COSA FARE
Trascrivi alla lettera tutte le righe del materiale riportato di seguito.

INFORMAZIONI FORNITE
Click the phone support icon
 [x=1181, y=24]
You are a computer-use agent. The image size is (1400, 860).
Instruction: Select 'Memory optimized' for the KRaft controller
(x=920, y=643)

RISPOSTA COMPLETA
Click the phone support icon
 [x=1181, y=24]
You are a computer-use agent. The image size is (1400, 860).
Instruction: Select 'Memory optimized' for the KRaft controller
(x=920, y=643)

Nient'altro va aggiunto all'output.